# GIVEN PROBLEM
Reproduce the following data verbatim, line for line.

# RECORDED INFORMATION
----------------

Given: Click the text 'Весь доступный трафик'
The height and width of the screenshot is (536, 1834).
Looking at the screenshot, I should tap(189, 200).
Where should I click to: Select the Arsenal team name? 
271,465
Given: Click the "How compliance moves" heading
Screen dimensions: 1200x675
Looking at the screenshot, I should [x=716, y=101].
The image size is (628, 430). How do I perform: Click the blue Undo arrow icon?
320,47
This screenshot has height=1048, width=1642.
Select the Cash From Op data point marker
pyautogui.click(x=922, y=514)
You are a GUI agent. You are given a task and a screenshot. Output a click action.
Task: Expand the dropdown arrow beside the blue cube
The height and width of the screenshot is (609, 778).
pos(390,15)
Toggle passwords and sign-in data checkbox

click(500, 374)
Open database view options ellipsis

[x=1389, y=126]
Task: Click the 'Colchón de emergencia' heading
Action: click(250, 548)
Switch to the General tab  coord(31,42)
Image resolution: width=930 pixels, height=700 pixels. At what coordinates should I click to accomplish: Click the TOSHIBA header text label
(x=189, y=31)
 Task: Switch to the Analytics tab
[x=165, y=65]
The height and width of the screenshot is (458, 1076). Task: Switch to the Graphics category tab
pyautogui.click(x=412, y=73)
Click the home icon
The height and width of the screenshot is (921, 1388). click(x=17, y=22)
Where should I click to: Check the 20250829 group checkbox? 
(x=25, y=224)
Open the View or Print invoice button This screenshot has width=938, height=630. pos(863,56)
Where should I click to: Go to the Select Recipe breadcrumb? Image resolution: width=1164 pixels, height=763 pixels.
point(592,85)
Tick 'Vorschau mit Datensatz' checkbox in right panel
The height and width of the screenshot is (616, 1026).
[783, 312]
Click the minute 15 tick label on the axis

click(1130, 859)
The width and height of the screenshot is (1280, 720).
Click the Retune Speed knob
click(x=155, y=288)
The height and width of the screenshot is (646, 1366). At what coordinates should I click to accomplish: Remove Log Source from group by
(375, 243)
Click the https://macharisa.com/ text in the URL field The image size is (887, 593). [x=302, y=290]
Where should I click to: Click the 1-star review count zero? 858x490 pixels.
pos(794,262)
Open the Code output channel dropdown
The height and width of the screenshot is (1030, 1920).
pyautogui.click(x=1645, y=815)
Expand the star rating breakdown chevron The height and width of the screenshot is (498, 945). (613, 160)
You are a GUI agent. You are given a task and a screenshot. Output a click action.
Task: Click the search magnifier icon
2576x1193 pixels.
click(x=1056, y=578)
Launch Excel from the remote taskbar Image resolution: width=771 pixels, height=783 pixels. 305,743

----------------

# TASK ANSWER
Given: Click the text 'Весь доступный трафик'
The height and width of the screenshot is (536, 1834).
Looking at the screenshot, I should tap(189, 200).
Where should I click to: Select the Arsenal team name? 
271,465
Given: Click the "How compliance moves" heading
Screen dimensions: 1200x675
Looking at the screenshot, I should [x=716, y=101].
The image size is (628, 430). How do I perform: Click the blue Undo arrow icon?
320,47
This screenshot has height=1048, width=1642.
Select the Cash From Op data point marker
pyautogui.click(x=922, y=514)
You are a GUI agent. You are given a task and a screenshot. Output a click action.
Task: Expand the dropdown arrow beside the blue cube
The height and width of the screenshot is (609, 778).
pos(390,15)
Toggle passwords and sign-in data checkbox

click(500, 374)
Open database view options ellipsis

[x=1389, y=126]
Task: Click the 'Colchón de emergencia' heading
Action: click(250, 548)
Switch to the General tab  coord(31,42)
Image resolution: width=930 pixels, height=700 pixels. At what coordinates should I click to accomplish: Click the TOSHIBA header text label
(x=189, y=31)
 Task: Switch to the Analytics tab
[x=165, y=65]
The height and width of the screenshot is (458, 1076). Task: Switch to the Graphics category tab
pyautogui.click(x=412, y=73)
Click the home icon
The height and width of the screenshot is (921, 1388). click(x=17, y=22)
Where should I click to: Check the 20250829 group checkbox? 
(x=25, y=224)
Open the View or Print invoice button This screenshot has width=938, height=630. pos(863,56)
Where should I click to: Go to the Select Recipe breadcrumb? Image resolution: width=1164 pixels, height=763 pixels.
point(592,85)
Tick 'Vorschau mit Datensatz' checkbox in right panel
The height and width of the screenshot is (616, 1026).
[783, 312]
Click the minute 15 tick label on the axis

click(1130, 859)
The width and height of the screenshot is (1280, 720).
Click the Retune Speed knob
click(x=155, y=288)
The height and width of the screenshot is (646, 1366). At what coordinates should I click to accomplish: Remove Log Source from group by
(375, 243)
Click the https://macharisa.com/ text in the URL field The image size is (887, 593). [x=302, y=290]
Where should I click to: Click the 1-star review count zero? 858x490 pixels.
pos(794,262)
Open the Code output channel dropdown
The height and width of the screenshot is (1030, 1920).
pyautogui.click(x=1645, y=815)
Expand the star rating breakdown chevron The height and width of the screenshot is (498, 945). (613, 160)
You are a GUI agent. You are given a task and a screenshot. Output a click action.
Task: Click the search magnifier icon
2576x1193 pixels.
click(x=1056, y=578)
Launch Excel from the remote taskbar Image resolution: width=771 pixels, height=783 pixels. 305,743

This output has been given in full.